* **YOUR ASSIGNMENT**:
Though the records contain pictures, copy none of them; repeat exactly the lines from the one with "You are a computer-use agent." to the end.

# # # #

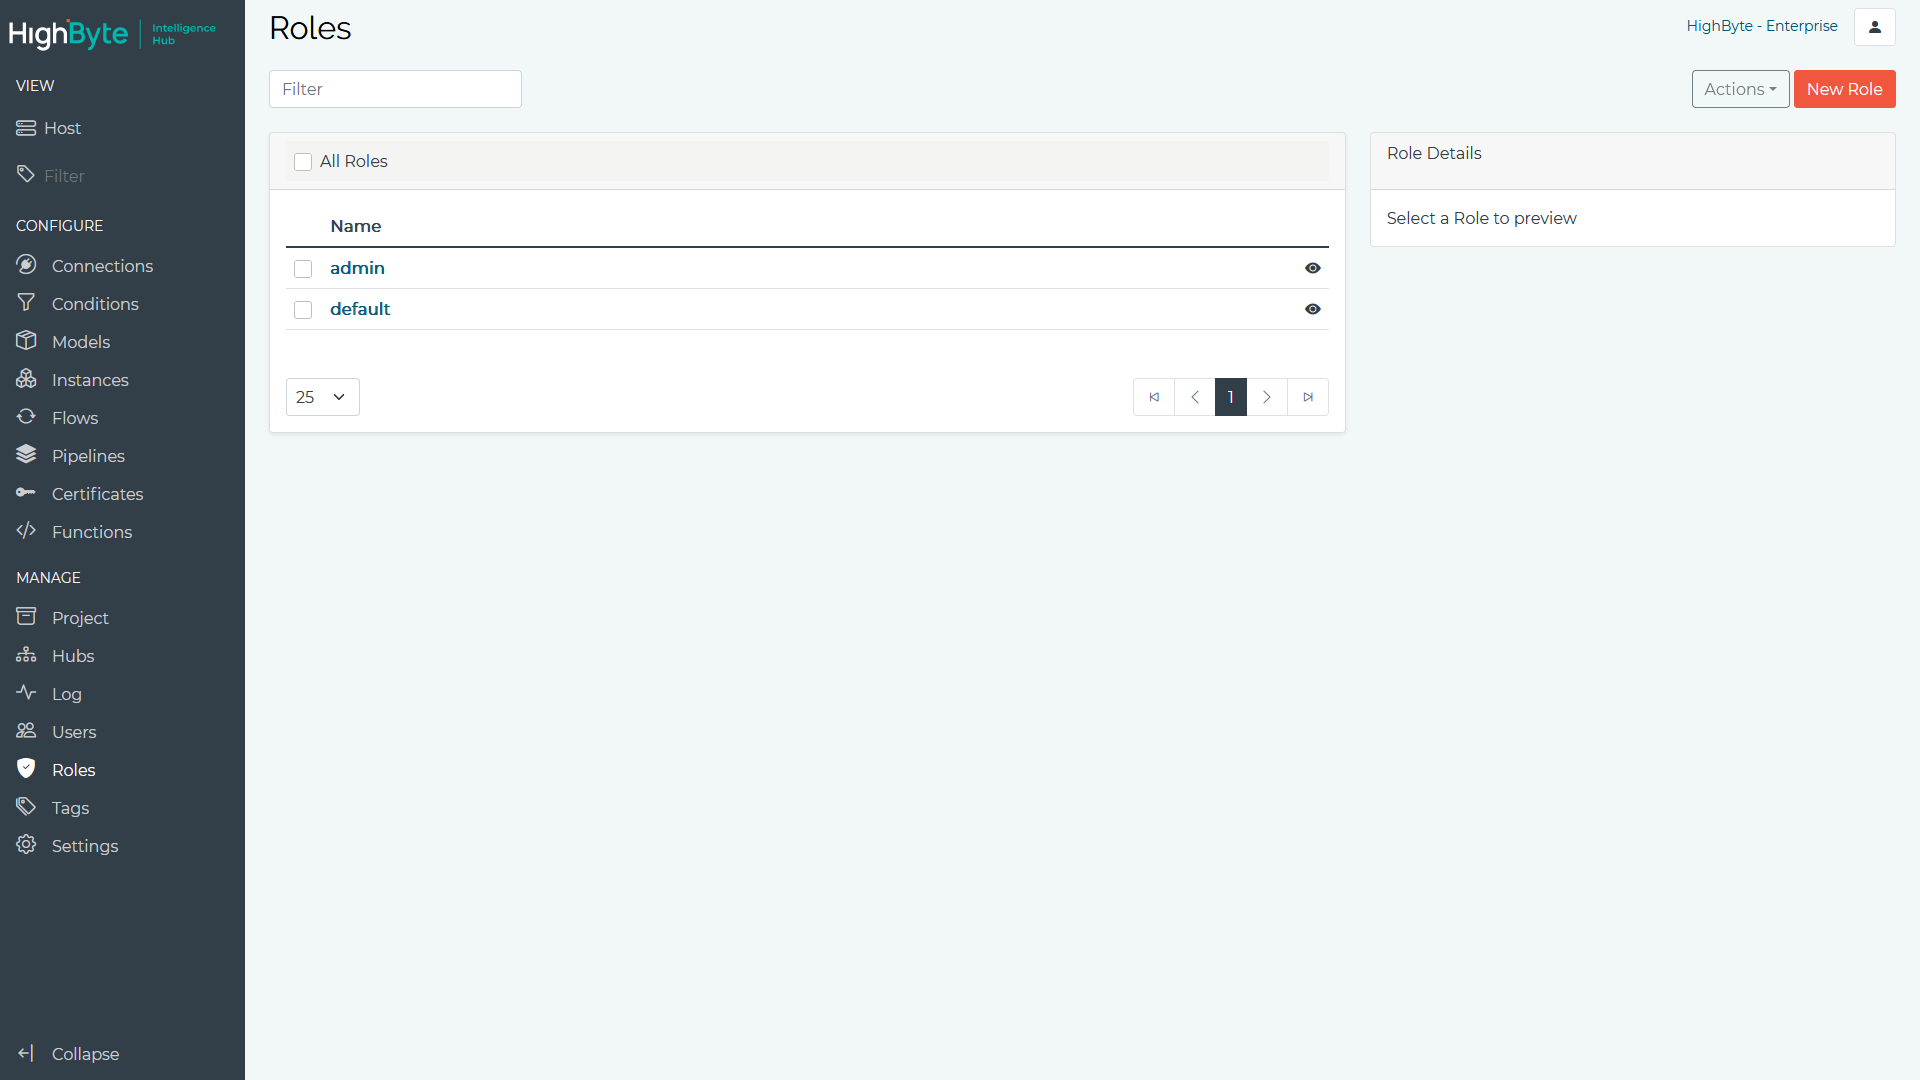Screen dimensions: 1920x1080
Task: Expand the Actions dropdown menu
Action: (1737, 88)
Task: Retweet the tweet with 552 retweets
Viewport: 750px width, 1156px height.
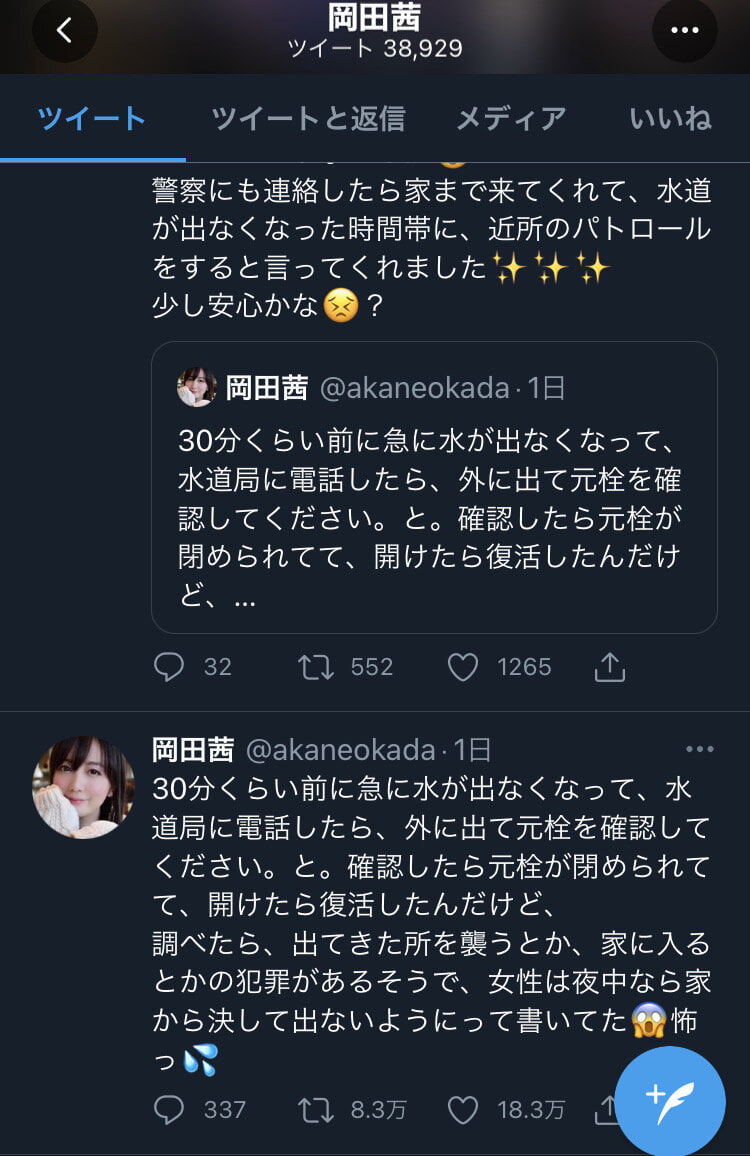Action: click(316, 667)

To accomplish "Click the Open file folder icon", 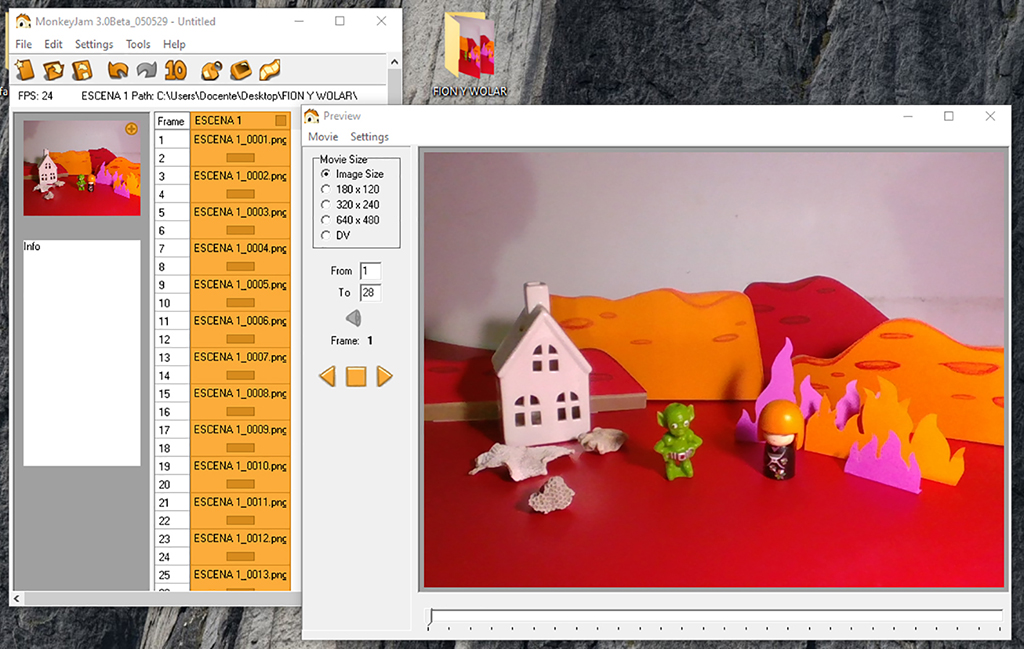I will click(x=54, y=70).
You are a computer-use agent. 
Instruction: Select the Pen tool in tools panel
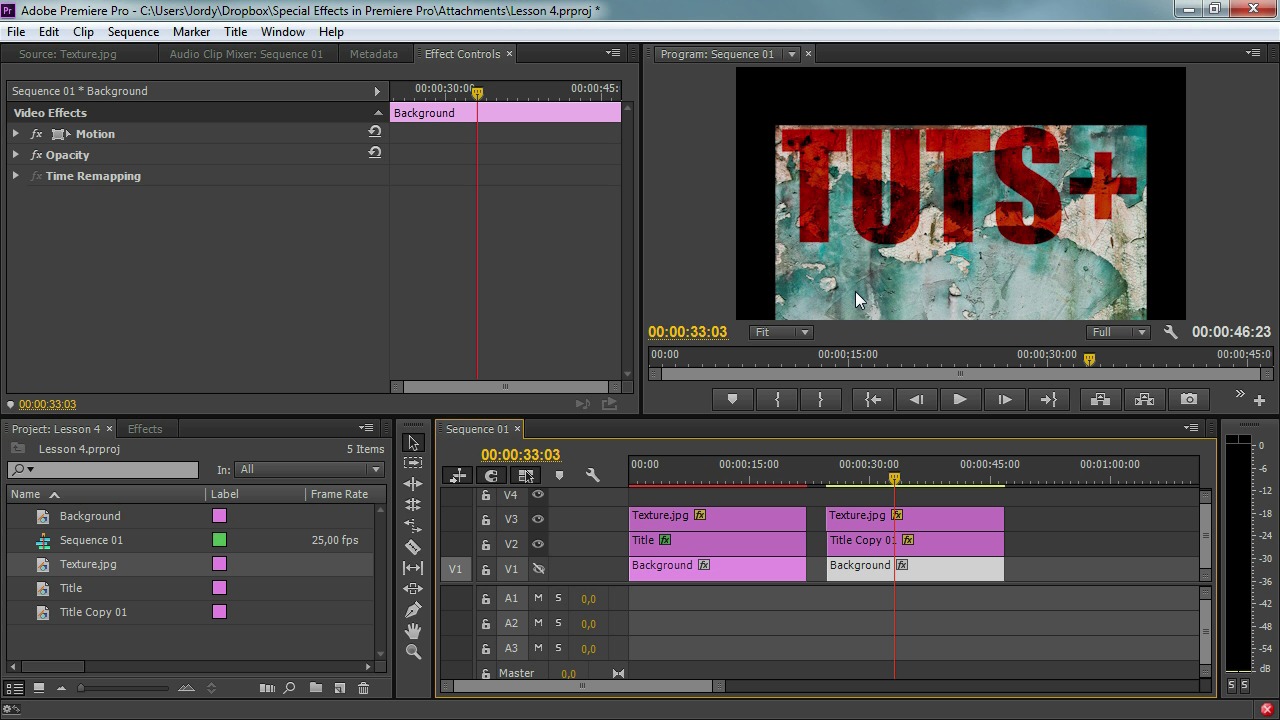click(413, 610)
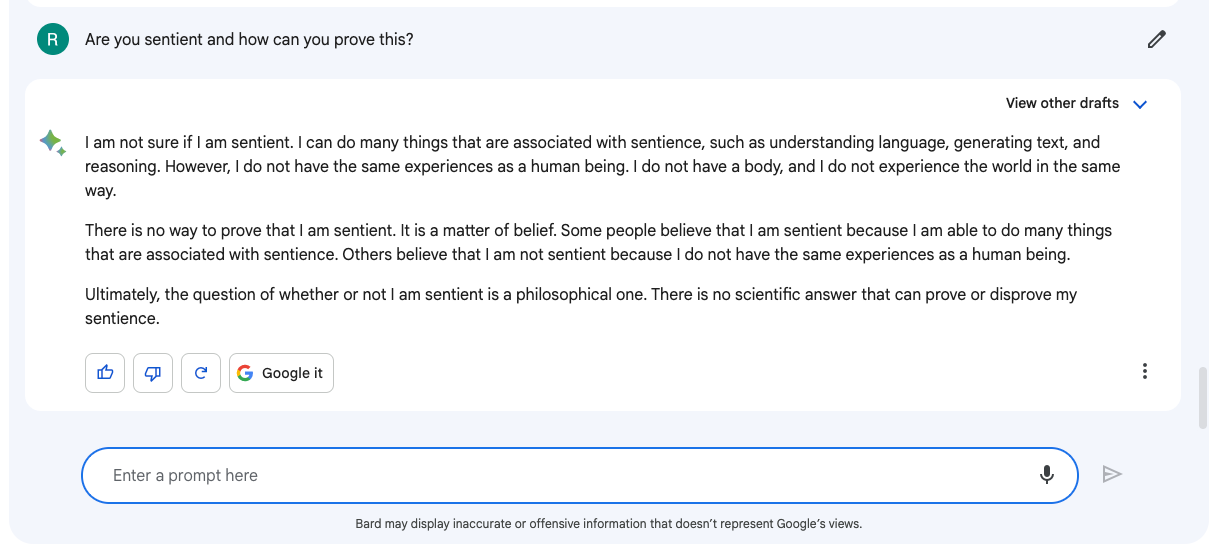Give the response a thumbs up
Screen dimensions: 1221x553
(105, 373)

# # # #

* **EXERCISE RESPONSE**:
You are a computer-use agent. 
Instruction: Select the Pen tool in tools panel
click(413, 610)
Give the response a thumbs up
Screen dimensions: 1221x553
(105, 373)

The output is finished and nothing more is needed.